Guthrie’s recounting of the flights of SpaceShipOne, the climactic peak of the book, rivals Tom Wolfe’s reportage in The Right Stuff. Here, the author’s access and prodigious research pay off in a pilot’s-eye view of the historic flights. And what a view it is: On September 24, 2004, SpaceShipOne was released from the belly of a specially constructed jet at 43,500 feet, accelerated upward at 2,000 miles per hour, and then glided down to a controlled ground landing — at three times the speed of sound and five times the force of gravity. And then it did it again, on October 4.
The only thing missing in Spaceship is perspective. Throughout the book, characters complain that NASA — and by extension, the U.S. government — is “monopolizing” space and holding back commercial development. But without NASA’s decades of investment, success, and failure, there would be no space industry. Diamandis would probably be delivering babies in Westchester County. And when he tells Lindbergh’s grandson, “The government is not going to get us there. It is not in the business of taking risks,” it reads as a grave insult to the NASA astronauts who died paving the way for his ventures.

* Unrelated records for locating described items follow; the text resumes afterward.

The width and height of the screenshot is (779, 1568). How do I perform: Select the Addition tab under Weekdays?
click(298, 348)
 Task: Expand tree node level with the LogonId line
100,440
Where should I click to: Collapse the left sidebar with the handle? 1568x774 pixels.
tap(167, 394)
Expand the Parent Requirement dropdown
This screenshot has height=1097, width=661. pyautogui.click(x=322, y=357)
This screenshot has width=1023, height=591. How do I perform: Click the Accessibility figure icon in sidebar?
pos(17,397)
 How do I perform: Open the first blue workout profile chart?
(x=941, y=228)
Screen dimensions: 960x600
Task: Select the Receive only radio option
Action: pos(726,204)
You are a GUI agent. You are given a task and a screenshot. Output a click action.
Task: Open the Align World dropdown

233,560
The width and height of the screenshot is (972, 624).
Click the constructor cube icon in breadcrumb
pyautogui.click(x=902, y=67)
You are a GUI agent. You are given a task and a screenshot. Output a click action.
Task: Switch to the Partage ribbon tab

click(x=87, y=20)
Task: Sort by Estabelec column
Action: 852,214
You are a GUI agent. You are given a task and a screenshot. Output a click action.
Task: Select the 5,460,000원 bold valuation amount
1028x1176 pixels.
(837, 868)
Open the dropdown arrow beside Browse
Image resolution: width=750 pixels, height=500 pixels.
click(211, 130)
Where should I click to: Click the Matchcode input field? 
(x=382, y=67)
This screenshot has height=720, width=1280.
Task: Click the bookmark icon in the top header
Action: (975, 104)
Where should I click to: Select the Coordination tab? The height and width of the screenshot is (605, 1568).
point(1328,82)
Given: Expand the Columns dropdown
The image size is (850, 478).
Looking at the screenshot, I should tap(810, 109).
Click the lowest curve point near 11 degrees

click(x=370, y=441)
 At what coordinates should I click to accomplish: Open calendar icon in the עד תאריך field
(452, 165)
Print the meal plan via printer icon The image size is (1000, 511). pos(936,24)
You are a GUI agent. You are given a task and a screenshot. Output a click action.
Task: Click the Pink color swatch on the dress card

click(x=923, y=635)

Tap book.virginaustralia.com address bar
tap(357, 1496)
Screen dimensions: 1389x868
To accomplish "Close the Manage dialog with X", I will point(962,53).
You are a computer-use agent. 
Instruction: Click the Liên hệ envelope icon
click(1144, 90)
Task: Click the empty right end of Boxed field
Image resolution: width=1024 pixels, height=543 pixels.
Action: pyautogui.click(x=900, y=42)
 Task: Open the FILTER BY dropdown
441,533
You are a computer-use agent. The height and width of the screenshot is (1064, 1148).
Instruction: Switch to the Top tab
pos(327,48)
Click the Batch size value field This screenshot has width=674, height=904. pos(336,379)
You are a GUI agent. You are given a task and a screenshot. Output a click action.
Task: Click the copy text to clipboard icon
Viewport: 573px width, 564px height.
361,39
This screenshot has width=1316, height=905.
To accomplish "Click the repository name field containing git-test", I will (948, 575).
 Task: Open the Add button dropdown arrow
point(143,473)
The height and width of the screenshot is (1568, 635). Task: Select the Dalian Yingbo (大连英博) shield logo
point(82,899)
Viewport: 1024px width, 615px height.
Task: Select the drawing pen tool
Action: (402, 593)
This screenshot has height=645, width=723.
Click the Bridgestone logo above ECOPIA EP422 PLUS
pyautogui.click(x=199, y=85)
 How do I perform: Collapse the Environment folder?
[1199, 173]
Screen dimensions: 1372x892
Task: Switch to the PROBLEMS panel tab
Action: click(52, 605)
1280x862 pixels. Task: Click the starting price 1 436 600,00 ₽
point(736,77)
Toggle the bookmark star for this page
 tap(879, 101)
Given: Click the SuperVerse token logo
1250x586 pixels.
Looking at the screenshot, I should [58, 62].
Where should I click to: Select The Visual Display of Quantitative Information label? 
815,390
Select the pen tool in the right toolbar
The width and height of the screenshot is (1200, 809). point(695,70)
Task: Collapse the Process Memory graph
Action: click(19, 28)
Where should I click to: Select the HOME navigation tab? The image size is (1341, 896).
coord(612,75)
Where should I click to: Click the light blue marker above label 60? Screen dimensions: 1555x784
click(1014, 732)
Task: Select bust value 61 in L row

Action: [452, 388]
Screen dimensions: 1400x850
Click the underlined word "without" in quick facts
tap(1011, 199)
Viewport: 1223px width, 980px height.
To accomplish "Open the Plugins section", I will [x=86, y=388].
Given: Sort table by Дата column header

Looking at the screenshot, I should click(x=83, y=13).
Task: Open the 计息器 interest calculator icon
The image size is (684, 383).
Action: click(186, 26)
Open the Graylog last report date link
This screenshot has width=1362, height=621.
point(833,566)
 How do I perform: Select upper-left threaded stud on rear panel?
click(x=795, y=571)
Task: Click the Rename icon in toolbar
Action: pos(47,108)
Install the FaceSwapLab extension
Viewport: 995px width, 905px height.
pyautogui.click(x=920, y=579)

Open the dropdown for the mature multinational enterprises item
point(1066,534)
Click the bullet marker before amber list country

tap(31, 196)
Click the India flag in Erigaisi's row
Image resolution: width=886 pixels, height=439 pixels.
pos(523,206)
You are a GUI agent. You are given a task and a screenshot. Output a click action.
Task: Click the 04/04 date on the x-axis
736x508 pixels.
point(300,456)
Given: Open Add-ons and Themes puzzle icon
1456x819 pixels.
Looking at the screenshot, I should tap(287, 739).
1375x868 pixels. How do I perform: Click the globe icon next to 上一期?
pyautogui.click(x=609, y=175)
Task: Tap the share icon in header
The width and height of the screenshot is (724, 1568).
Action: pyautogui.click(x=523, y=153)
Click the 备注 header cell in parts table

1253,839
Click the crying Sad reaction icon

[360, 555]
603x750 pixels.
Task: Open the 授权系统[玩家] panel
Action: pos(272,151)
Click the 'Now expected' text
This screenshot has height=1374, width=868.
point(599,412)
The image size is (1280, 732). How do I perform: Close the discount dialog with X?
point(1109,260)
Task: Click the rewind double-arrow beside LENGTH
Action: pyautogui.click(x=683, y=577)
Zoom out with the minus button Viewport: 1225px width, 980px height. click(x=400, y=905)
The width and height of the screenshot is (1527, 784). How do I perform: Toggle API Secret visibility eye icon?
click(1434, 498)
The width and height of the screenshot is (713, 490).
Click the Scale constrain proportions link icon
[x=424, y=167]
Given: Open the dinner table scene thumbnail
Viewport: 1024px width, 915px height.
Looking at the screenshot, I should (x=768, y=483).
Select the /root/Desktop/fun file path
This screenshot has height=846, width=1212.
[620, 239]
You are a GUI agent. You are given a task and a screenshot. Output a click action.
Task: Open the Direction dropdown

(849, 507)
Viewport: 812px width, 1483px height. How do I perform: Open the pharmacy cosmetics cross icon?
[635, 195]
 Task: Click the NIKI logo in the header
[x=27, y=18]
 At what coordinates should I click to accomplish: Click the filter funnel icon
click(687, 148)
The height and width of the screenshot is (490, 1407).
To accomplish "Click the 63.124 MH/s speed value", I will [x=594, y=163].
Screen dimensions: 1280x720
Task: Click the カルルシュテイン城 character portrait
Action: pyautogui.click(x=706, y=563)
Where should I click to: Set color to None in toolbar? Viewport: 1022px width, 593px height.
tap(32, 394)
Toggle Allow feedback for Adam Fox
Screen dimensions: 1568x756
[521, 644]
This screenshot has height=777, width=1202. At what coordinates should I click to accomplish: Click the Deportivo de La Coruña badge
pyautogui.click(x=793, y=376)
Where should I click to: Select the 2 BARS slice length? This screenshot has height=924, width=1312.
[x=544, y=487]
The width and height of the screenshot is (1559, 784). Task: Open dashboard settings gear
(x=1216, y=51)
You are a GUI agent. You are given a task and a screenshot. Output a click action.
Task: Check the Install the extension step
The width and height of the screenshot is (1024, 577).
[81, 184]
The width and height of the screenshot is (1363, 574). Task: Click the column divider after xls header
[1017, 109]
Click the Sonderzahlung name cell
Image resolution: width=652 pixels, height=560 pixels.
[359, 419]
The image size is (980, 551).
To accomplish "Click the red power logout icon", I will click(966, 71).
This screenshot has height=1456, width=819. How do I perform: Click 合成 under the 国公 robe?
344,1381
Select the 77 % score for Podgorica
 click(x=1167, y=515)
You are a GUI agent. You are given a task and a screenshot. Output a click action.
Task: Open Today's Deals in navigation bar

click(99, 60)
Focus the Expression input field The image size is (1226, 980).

Worse, it aligns with the simplistic “end big government; free the entrepreneur” storyline that too frequently emanates from Silicon Valley. Without government investment in research and bureaucracy, crucial developments such as the transistor, satellites, the Internet, and space travel would not have developed as they did. In an unfortunate turn for this highly readable book, its author doesn’t recognize that without government efforts and investment, she wouldn’t have a tale to tell.